KUTAI TIMUR – Sebuah kebakaran hutan dan lahan terjadi di sekitar Jalan Poros Rantau Pulung–Sangatta KM 5, dekat Jembatan Bailey, Desa Tepian Makmur, Kecamatan Rantau Pulung, Kabupaten Kutai Timur pada Sabtu (12/9/2026).
Pemadaman berlangsung mulai pukul 14.30 hingga 17.30 WITA, di mana tim gabungan sukses mengendalikan dan memadamkan api sehingga tidak meluas ke wilayah lain.
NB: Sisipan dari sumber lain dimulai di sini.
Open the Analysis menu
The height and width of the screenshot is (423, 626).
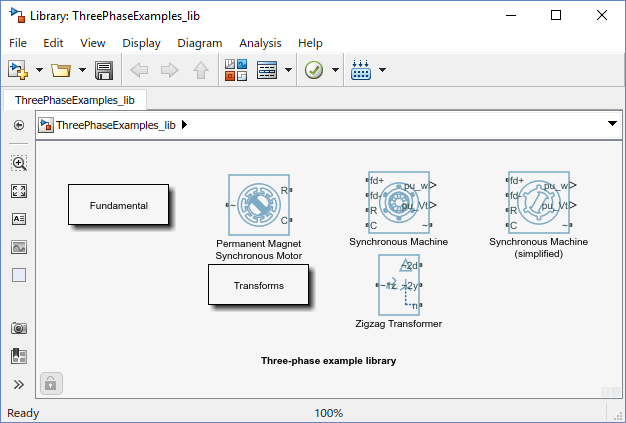coord(260,43)
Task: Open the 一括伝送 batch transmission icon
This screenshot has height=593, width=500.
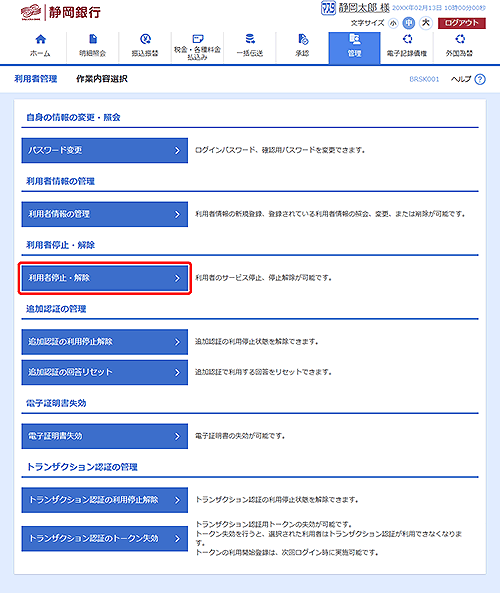Action: point(250,39)
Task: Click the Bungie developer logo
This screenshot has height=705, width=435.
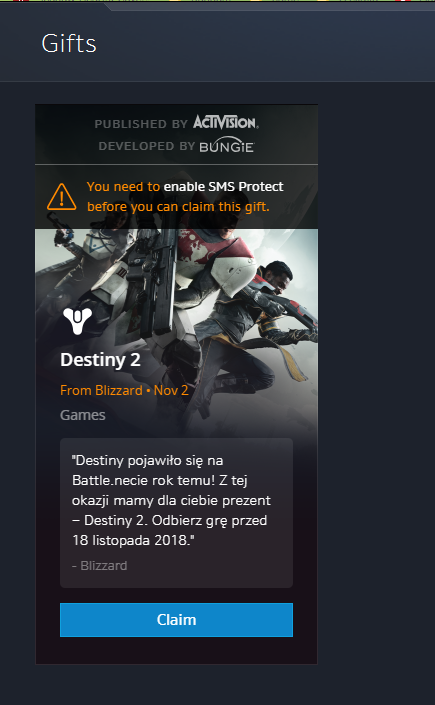Action: [x=227, y=146]
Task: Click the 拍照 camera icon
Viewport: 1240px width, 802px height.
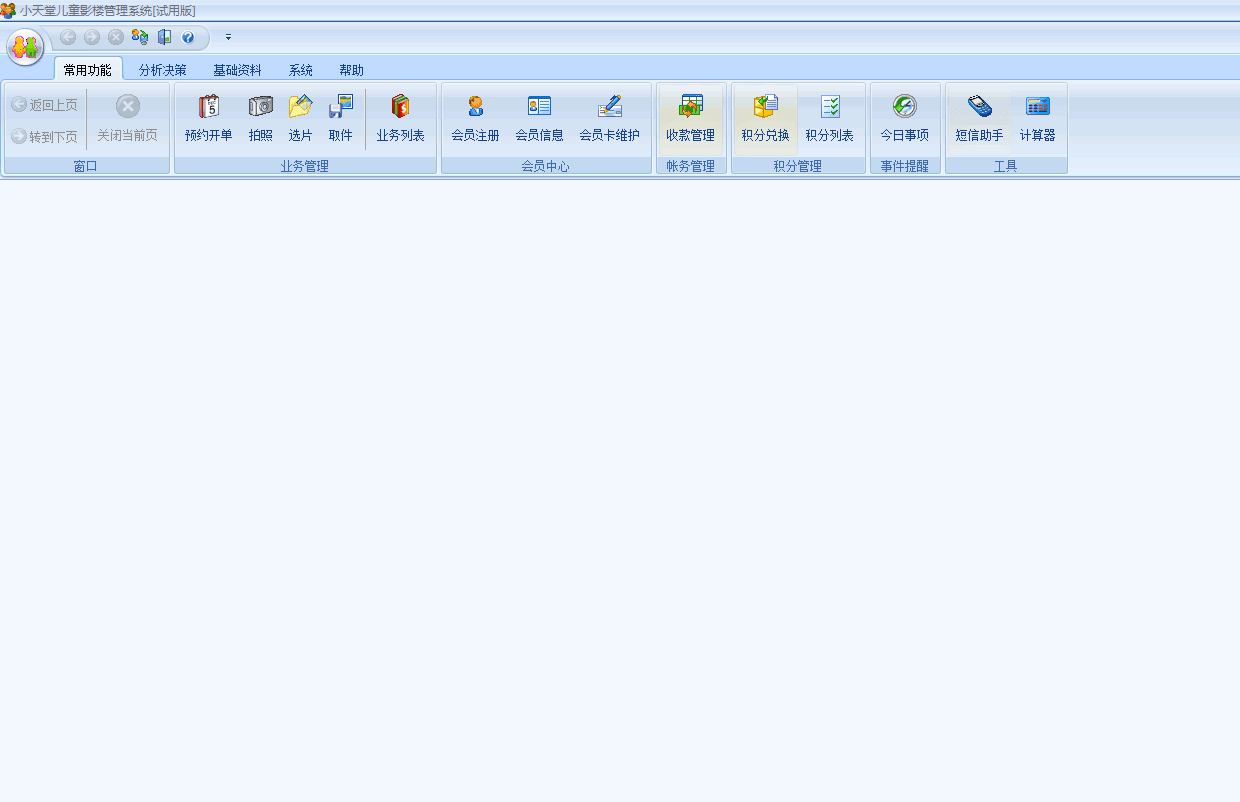Action: [260, 118]
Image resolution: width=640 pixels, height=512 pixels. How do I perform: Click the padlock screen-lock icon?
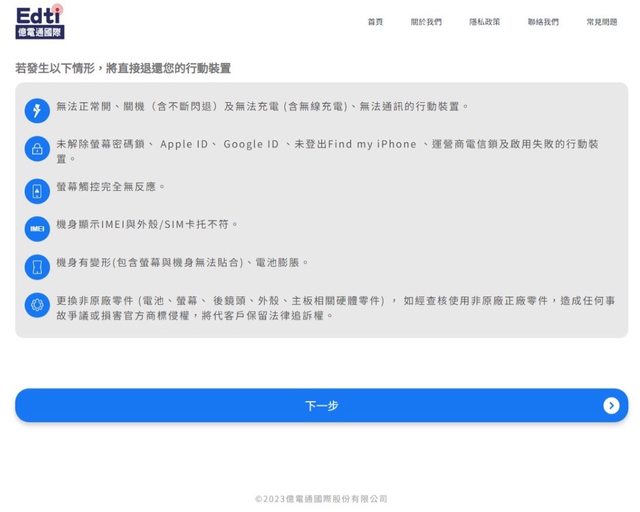pos(37,149)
Hasil pantauan di lapangan menunjukkan lahan terbakar seluas kurang lebih 1/4 hektare dengan satu titik api yang teridentifikasi. Titik kejadian tercatat pada koordinat 0°33’27,636″ LS dan 117°20’26” BT.
Dugaan sementara menyebut aktivitas pembakaran sampah menjadi pemicu kebakaran, meskipun penyebab itu masih bersifat perkiraan berdasarkan kondisi di lapangan.
Operasi pemadaman melibatkan 2 personel Koramil 01/Sangatta, 4 personel Kecamatan, serta 4 karyawan PT SS I dengan dukungan 1 unit water tank dan 2 unit water bag.
Lokasi kejadian berada sekitar 390 kilometer dari Posko Lanud Dhomber. Perkiraan waktu tempuh dari posko yaitu 45 menit melalui jalur udara dan 8 hingga 9 jam melalui jalur darat.
Karena cepatnya respons dan sinergi antar unsur, api dapat dipadamkan pada pukul 17.30 WITA dan situasi saat penanganan tetap aman dan kondusif.
Masyarakat diminta tidak membakar sampah atau lahan secara sembarangan serta diminta segera melaporkan jika menemukan titik api untuk mencegah meluasnya Karhutla di wilayah Kutai Timur.(0909).